-- Begin The records --
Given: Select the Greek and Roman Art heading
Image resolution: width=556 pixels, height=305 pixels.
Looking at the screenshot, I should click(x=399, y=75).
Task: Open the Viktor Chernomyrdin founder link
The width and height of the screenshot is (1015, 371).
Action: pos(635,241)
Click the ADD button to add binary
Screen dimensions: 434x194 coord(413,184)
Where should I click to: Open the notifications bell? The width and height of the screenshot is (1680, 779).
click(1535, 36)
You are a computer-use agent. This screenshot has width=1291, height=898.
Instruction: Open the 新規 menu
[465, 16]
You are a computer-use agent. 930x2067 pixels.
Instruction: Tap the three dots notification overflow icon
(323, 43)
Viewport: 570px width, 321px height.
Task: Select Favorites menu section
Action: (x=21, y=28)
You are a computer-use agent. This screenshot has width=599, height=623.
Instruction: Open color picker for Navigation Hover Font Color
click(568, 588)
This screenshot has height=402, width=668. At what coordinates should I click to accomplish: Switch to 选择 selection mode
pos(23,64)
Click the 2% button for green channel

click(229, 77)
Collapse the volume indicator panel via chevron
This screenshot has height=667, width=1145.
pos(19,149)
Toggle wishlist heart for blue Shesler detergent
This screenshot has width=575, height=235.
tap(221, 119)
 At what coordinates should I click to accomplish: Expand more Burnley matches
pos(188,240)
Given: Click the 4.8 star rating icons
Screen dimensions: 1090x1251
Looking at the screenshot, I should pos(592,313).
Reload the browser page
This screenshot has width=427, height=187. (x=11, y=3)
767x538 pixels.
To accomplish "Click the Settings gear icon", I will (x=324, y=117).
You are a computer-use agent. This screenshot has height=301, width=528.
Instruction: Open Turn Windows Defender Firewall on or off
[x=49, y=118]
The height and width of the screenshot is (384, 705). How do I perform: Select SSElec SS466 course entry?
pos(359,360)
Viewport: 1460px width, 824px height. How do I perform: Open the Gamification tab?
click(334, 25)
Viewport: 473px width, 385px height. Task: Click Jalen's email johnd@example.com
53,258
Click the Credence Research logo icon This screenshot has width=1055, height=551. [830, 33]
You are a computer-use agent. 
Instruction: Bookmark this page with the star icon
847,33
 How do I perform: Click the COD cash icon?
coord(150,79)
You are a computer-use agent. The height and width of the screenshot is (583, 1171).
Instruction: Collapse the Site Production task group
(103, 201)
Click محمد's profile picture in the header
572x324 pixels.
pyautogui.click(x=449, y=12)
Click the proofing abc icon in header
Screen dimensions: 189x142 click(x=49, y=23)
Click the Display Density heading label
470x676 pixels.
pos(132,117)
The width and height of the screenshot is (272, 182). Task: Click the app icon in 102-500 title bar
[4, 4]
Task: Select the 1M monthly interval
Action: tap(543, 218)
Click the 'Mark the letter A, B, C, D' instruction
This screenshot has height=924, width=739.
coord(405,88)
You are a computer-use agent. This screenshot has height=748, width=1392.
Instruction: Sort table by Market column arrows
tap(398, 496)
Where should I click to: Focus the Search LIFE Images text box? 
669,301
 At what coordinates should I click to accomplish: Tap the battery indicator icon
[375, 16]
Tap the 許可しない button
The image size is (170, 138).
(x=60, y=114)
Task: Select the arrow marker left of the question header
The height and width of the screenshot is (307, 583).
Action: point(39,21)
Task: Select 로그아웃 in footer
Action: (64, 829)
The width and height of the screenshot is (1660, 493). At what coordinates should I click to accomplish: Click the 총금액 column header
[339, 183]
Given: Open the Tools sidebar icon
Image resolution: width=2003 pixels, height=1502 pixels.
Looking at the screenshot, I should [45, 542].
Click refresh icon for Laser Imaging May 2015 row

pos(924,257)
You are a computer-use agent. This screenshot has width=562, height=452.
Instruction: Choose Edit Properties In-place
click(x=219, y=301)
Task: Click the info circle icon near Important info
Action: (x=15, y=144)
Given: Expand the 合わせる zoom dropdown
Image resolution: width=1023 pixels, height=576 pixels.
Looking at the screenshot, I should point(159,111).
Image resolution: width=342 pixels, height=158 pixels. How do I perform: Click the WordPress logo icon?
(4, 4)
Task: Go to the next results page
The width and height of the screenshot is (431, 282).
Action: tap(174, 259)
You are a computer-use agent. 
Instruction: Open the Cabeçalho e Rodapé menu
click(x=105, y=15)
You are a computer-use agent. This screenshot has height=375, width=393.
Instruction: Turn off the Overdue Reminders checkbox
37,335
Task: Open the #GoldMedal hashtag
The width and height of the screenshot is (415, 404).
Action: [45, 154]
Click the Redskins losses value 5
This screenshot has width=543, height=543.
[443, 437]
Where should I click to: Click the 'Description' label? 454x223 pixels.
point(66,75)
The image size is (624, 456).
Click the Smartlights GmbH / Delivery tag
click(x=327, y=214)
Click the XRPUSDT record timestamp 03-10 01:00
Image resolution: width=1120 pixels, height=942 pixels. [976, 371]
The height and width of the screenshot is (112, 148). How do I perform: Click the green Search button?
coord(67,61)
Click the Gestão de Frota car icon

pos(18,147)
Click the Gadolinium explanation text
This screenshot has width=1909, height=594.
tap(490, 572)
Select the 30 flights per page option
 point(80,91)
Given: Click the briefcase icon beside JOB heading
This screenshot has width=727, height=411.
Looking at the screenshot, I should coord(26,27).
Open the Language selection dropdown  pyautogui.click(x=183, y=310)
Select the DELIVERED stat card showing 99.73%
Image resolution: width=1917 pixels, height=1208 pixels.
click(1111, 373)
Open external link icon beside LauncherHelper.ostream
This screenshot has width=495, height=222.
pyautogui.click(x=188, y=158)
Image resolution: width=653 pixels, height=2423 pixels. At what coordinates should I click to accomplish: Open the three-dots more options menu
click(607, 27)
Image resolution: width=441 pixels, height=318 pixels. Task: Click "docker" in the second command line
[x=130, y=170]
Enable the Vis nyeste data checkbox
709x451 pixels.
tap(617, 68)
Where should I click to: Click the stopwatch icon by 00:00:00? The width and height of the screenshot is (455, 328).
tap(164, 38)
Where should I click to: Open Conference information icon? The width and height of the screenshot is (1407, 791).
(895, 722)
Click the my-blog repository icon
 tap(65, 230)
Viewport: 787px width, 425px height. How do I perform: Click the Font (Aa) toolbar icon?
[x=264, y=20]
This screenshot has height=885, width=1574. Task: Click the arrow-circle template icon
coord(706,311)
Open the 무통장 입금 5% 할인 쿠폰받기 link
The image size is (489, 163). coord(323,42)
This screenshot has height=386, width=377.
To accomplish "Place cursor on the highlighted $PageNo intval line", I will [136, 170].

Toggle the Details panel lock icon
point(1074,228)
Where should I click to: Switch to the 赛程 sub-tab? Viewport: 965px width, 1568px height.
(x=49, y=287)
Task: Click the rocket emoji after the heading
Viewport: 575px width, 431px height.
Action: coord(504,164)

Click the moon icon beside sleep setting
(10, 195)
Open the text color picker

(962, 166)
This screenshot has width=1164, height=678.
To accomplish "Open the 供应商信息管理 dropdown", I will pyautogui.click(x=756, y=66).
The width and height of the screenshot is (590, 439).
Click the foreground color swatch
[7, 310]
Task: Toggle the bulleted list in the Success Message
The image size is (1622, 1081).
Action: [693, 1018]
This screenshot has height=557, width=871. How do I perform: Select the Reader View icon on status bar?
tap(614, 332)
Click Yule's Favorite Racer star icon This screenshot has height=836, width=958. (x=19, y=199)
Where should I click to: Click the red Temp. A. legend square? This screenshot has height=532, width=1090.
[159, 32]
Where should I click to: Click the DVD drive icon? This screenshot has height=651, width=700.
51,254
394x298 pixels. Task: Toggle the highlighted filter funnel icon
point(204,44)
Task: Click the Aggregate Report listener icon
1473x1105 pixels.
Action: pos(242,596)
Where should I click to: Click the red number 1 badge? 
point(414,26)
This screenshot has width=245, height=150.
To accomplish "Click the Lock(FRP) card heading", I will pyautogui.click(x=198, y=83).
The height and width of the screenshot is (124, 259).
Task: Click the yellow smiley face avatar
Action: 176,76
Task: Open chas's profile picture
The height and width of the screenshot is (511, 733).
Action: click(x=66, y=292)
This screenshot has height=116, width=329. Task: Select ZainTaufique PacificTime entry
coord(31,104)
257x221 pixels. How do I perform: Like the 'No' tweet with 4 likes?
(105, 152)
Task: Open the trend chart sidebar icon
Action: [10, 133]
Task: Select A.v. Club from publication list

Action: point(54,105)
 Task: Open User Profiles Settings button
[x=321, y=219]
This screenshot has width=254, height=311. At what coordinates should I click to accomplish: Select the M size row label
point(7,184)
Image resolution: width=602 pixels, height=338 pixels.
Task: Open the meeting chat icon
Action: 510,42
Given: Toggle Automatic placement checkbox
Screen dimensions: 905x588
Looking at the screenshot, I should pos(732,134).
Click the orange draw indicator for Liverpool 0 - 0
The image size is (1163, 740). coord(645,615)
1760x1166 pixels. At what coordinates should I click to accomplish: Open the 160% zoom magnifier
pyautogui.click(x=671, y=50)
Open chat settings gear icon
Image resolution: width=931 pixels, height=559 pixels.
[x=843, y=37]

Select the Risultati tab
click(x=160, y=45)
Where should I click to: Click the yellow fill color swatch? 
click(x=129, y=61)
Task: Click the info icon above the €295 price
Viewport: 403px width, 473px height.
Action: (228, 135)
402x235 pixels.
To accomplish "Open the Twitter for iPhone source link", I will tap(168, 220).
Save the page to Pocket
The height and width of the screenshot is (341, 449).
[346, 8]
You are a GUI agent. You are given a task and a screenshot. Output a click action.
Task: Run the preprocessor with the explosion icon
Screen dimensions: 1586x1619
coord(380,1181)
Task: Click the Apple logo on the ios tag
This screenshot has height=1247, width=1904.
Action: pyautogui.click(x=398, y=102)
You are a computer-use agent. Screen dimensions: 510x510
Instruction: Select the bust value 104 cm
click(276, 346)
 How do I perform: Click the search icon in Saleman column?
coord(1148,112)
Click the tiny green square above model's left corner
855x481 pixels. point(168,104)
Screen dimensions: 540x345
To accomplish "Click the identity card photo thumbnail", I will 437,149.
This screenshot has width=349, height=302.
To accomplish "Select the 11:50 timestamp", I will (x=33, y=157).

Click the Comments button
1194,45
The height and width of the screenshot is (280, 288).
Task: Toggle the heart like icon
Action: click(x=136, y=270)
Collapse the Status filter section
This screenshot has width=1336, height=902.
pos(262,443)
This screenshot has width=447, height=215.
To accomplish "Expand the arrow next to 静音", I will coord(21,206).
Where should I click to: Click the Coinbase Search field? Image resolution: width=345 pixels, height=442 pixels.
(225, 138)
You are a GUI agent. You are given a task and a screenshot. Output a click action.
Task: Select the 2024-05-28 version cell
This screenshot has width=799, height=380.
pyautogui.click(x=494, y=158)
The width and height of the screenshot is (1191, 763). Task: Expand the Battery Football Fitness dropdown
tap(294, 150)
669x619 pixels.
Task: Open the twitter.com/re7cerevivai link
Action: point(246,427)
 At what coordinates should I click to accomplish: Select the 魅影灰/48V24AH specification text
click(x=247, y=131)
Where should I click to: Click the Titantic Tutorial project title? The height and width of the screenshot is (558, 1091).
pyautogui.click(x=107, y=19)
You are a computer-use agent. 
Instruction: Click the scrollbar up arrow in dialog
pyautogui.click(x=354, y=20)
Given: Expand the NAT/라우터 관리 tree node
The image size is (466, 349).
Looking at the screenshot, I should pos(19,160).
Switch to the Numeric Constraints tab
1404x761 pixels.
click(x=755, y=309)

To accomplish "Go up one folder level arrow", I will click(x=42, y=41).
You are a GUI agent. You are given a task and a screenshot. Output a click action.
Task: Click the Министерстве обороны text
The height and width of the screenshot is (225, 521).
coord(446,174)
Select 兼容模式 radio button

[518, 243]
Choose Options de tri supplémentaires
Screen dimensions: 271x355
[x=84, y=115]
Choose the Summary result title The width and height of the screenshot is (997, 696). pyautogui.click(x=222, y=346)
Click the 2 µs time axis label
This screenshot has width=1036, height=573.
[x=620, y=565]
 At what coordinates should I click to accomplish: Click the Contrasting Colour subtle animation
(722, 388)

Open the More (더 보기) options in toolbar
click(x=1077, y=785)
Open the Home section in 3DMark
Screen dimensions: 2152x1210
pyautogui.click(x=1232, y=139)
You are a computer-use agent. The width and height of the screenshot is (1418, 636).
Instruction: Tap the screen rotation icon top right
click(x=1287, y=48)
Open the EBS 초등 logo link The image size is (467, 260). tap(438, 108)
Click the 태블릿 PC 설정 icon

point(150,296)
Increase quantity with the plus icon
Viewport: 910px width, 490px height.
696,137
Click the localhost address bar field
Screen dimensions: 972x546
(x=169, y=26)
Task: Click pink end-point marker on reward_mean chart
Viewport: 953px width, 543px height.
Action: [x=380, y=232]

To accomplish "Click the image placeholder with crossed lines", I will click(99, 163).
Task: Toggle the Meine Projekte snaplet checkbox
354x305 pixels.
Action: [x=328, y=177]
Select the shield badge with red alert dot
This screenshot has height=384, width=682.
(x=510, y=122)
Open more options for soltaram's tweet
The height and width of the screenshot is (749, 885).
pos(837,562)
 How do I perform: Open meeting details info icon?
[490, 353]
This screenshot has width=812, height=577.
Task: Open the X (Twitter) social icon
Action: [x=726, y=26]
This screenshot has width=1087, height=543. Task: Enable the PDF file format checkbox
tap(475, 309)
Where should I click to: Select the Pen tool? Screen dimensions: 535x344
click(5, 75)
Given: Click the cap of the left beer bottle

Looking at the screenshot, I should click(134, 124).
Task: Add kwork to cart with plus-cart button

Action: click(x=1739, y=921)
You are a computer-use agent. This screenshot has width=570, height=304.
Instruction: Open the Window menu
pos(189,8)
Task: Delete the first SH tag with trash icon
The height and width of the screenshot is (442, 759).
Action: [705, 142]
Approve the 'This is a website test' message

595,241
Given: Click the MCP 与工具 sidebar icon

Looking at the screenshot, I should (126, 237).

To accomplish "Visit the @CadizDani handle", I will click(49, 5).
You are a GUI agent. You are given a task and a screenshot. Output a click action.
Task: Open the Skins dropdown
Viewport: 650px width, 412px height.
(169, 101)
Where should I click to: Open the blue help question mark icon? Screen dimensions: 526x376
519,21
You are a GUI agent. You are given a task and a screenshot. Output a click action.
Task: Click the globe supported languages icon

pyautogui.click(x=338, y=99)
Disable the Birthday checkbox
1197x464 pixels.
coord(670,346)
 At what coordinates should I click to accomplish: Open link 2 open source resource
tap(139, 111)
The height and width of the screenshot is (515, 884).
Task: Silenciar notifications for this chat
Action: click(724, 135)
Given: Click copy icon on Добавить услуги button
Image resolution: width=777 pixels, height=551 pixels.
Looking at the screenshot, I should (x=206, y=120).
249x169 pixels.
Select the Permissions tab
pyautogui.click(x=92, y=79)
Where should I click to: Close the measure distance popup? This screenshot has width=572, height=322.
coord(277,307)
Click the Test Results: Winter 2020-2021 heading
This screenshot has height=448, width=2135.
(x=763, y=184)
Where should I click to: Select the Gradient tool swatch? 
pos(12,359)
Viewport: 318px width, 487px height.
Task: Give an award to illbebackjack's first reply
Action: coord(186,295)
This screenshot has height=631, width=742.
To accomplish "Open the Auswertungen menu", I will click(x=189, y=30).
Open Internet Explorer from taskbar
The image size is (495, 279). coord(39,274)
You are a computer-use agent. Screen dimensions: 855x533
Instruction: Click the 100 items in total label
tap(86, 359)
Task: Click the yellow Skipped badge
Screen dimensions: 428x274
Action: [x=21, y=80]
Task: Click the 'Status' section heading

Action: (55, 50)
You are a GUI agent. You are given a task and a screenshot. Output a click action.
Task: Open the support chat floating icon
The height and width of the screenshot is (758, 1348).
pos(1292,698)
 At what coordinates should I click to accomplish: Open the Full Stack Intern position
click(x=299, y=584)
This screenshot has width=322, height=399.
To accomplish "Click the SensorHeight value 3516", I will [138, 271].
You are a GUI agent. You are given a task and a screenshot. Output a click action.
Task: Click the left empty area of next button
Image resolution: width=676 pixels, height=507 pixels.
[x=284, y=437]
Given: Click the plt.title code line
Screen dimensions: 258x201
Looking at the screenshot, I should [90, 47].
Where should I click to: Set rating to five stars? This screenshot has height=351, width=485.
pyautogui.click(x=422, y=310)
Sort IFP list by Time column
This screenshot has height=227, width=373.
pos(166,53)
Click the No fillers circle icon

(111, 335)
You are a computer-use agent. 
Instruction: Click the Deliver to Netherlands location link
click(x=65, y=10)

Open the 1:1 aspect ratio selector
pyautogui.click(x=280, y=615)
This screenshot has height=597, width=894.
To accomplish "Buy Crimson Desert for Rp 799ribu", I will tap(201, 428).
-- End The records --
* What this task involves *
Rewrite the records from the line with "Collapse the volume" to the line with "Looking at the screenshot, I should pos(592,313).", changing "chevron" to "arrow icon" and keeping everything else the same.

* Exercise answer *
Collapse the volume indicator panel via arrow icon
This screenshot has height=667, width=1145.
pos(19,149)
Toggle wishlist heart for blue Shesler detergent
This screenshot has width=575, height=235.
tap(221, 119)
 At what coordinates should I click to accomplish: Expand more Burnley matches
pos(188,240)
Given: Click the 4.8 star rating icons
Screen dimensions: 1090x1251
Looking at the screenshot, I should pos(592,313).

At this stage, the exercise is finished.